**Your goal**:
Look for "screenshot" in the listing below. Gather each line that contains it.

**Record set**:
□ □ □ □ □ □ □

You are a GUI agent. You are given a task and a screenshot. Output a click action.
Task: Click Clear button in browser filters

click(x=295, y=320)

□ □ □ □ □ □ □

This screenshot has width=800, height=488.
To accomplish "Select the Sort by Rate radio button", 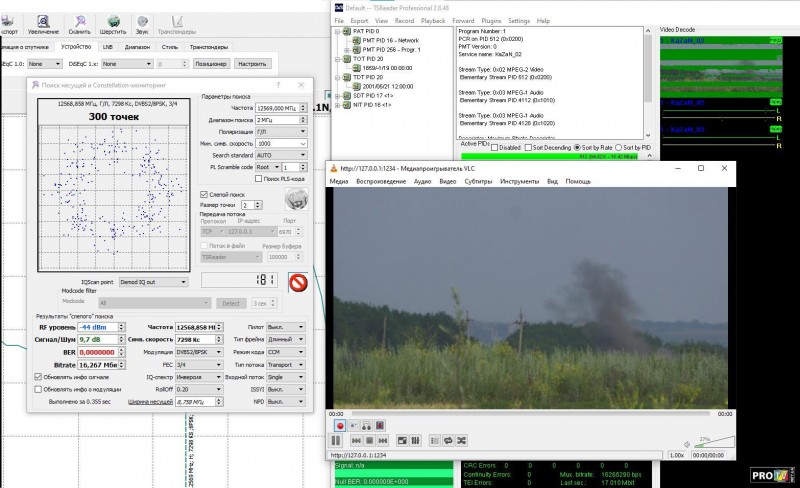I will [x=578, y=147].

□ □ □ □ □ □ □

**Completed exercise**:
You are a GUI agent. You are given a task and a screenshot. Output a click action.
This screenshot has width=800, height=488.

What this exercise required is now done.